Exercise brief » Give the rows from the first line up to and including the line that contains "than (501, 773)" as a Markdown table with the columns Number and Line, omitting blank lines. Leave the pictures out of the table.

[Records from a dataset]
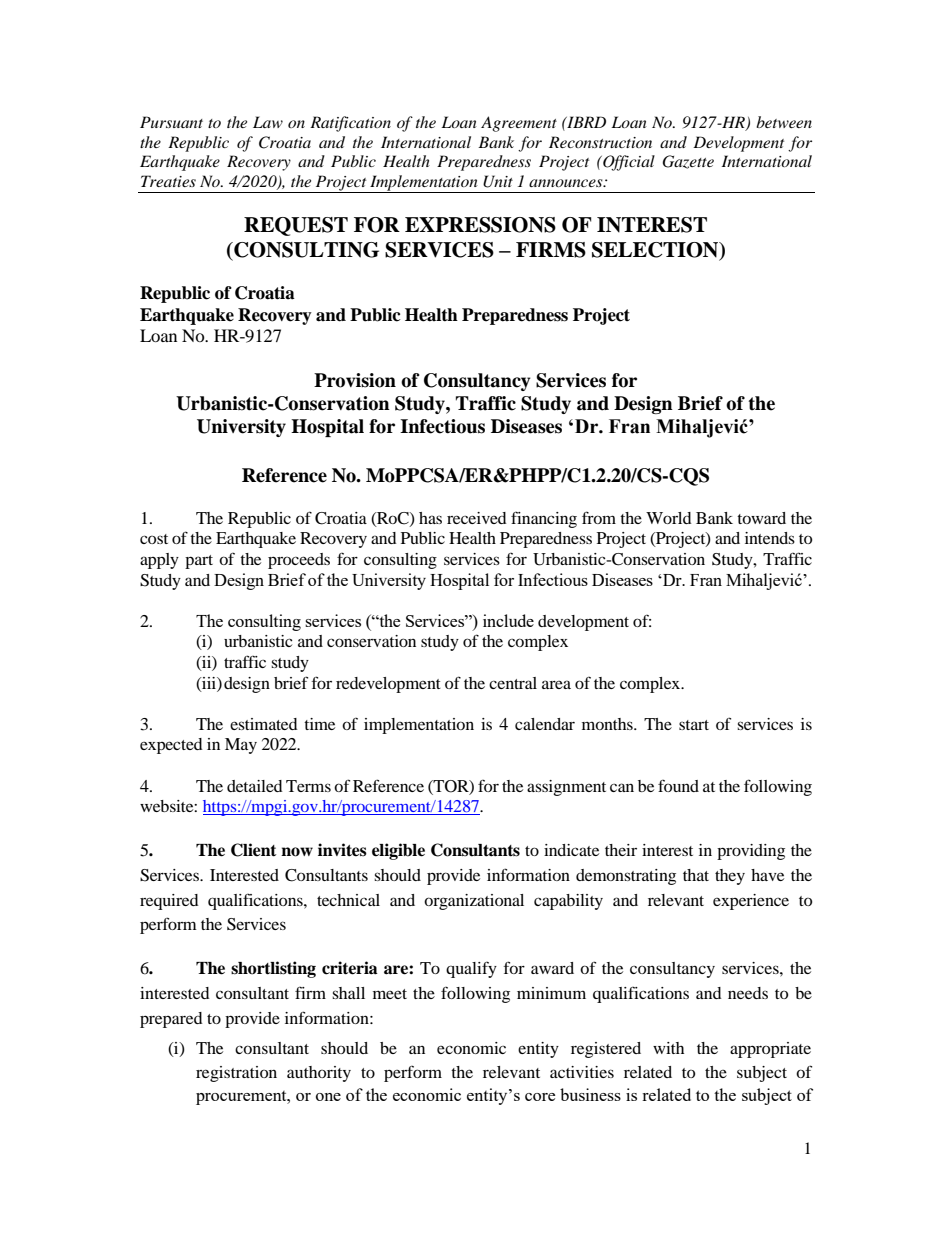 Image resolution: width=952 pixels, height=1233 pixels. Describe the element at coordinates (669, 518) in the screenshot. I see `World` at that location.
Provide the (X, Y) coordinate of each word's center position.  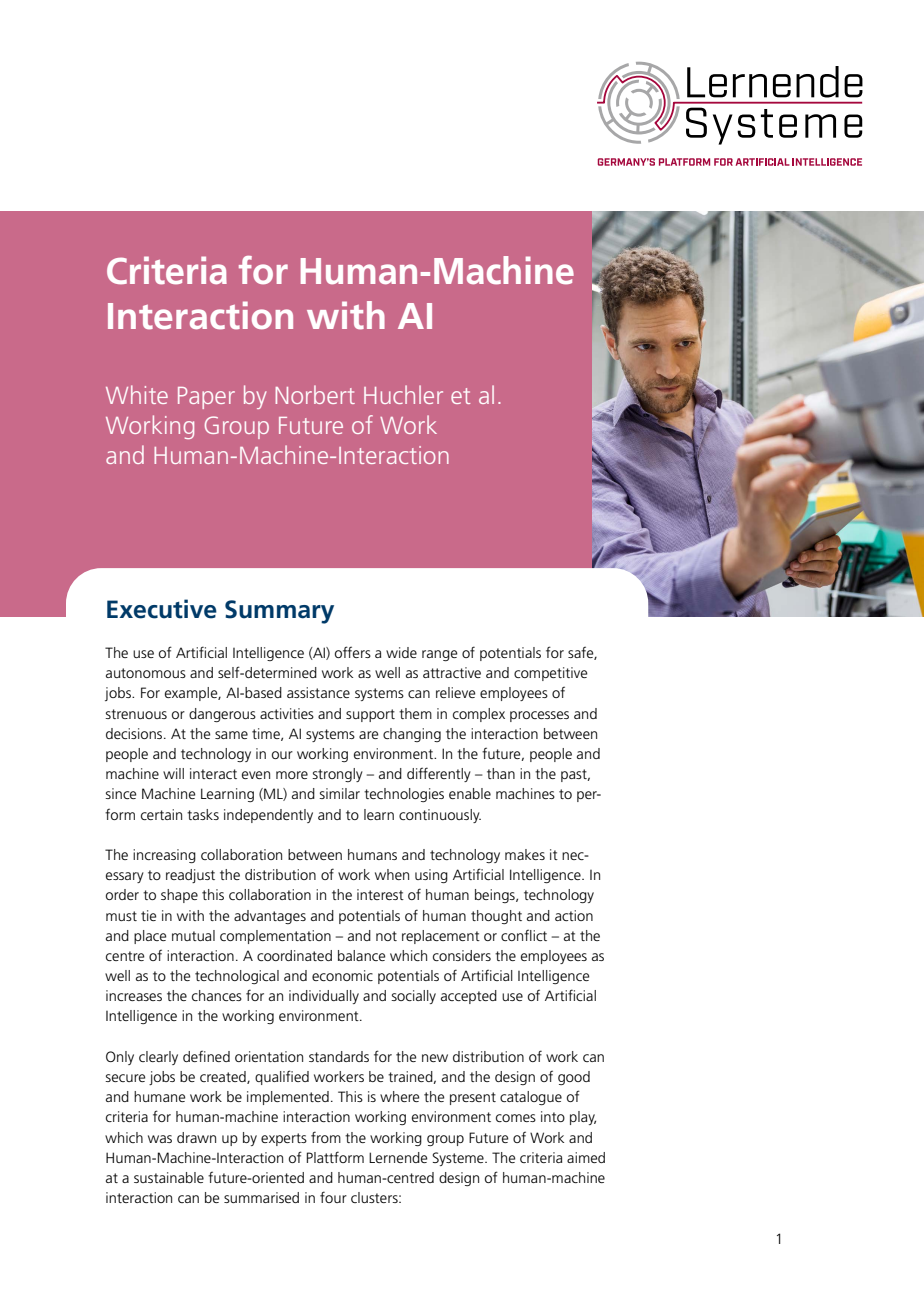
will (173, 773)
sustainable (169, 1177)
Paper (206, 398)
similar (339, 793)
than (501, 773)
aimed (586, 1157)
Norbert (315, 394)
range (439, 655)
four (333, 1197)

Task output »
| Number | Line |
|---|---|
| 1 |  Image resolution: width=952 pixels, height=1233 pixels. Describe the element at coordinates (669, 518) in the screenshot. I see `World` at that location. |
| 2 | Provide the (X, Y) coordinate of each word's center position.   |
| 3 | will (173, 773) |
| 4 | sustainable (169, 1177) |
| 5 | Paper (206, 398) |
| 6 | similar (339, 793) |
| 7 | than (501, 773) |